As part of his greeting at the start of worship this morning, Chris said, "If you're new this morning, you can probably tell by looking around the room at the massive icons hanging from our balcony that we're a bunch of neo-pagans. Actually, I'm kidding--the props you see around the room are for a play that's being held at our church for the next several weeks. (Pause.) Of course, if you are a neo-pagan, we certainly welcome you here too."
It's not every church which begins the Lenten season with a disco ball and three giant-sized puppets of Greek gods hanging from the ceiling of the sanctuary, but then again, KC is not every church. I've tried to explain this to the Chesapeake Shakespeare Company folks ever since we started talking about their using our building as the location for their winter performance this year. Everyone I spoke to had one reaction to the possibility--they were delighted to have theater performed once again in Oliver's Carriage House. There was a theater group here for many years (composed of people from the church and from the community) and we miss it. The fact that the play to be performed was an adaptation of Lysistrata made not a whit of difference to anyone.
Lysistrata, as I had to explain to some of the Sunday School this morning, is a comedy about Greek women coming together and stopping the wars that raged between Greek cities by witholding sex from their husbands. The theater folks kept asking--did I understand that the play is about sex? Did I understand that there would be fart jokes? Did I understand that it would include "baudy" humor? I did--we all did--and to be honest we didn't care.
But it was with some anticipation that Dan and I went to see the show on Opening Night this past Friday along with a few other folks from our church. There was a good crowd, but my main impression of the show was that they had missed their target audience. They were quite clear that no one under the age of 16 would be admitted, but half way through the first act I leaned over to Dan and said, "Our kids would love this." I am the proud mother of two middle school boys, and I thought the humor was right at their level. You know--American Pie level. Lots of sex-related jokes but somehow the play is never actually very sexy at all. Just stupid. And I'm not saying that in a bad way.
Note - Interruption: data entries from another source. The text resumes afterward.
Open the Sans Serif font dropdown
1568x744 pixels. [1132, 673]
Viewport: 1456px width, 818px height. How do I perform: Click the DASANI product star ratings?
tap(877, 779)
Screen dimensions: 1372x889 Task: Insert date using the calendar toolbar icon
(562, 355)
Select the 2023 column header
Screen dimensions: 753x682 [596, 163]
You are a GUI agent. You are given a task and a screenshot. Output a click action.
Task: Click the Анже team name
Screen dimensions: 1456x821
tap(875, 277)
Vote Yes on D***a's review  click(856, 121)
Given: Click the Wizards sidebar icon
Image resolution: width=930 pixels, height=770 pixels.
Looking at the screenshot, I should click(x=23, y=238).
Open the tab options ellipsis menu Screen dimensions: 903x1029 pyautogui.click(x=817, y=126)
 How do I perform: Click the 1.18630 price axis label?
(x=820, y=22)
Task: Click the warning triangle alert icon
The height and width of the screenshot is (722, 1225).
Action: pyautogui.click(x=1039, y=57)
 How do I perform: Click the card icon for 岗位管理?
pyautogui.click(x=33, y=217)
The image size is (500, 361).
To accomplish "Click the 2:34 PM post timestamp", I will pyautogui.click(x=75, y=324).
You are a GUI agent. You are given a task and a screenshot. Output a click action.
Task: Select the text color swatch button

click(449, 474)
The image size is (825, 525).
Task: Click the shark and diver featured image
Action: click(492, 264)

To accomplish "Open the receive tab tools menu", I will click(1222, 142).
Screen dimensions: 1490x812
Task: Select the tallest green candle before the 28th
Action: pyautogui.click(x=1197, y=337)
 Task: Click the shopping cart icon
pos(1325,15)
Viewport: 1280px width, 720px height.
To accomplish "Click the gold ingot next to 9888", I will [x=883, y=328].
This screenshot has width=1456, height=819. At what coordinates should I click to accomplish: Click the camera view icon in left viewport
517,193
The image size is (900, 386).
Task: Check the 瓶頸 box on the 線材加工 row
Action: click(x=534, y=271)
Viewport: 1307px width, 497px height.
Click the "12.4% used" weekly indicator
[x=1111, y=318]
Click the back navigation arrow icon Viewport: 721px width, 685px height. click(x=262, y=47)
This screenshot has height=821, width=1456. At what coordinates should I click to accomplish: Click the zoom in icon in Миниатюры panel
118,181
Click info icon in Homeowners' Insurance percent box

Stupid can be very very funny at times. Especially if you're into fart jokes.
There wasn't a lot of deep meaning to this play. Even the anti-war message at the heart of the plot was basically dismissed--the women are mostly interested in peace so that their husbands would be home and they could have sex more often. And to be honest, the most entertaining part of the evening for Dan and me was eavesdropping on the exceedingly awkward first date that was taking place next to us. The show was a really bad choice for this date--both parties were extremely embarrassed to be there. At intermission, after a long silence, the guy said to his date, "Well they have some good choreography...." She managed a weak smile in response.
But there was an aspect of the show that I really liked. There was a group of maybe 10 women who were the core members of the cast, portraying Greek women from various cities. They had excellent costumes--short, sexy, playful dresses in different colors, all with a kind of gauzy drape that was a bit reminiscent of a toga. Each dress was different, and each played up the strengths of the woman who wore it--cleavage, shoulders, legs, backs, whatever they had, they flaunted. I first saw this as a tribute to the costume designer, but the more I thought about it, the more I appreciated the way in which ten different women with ten different body types all looked great in the show. And they all stood there and acted in a way that showed you they knew they looked great.
Despite the utter stupidity of this play, these women got a message across: women can be confident in their bodies, all sorts of bodies, assured that they are beautiful, sensual, powerful. I can say amen to that.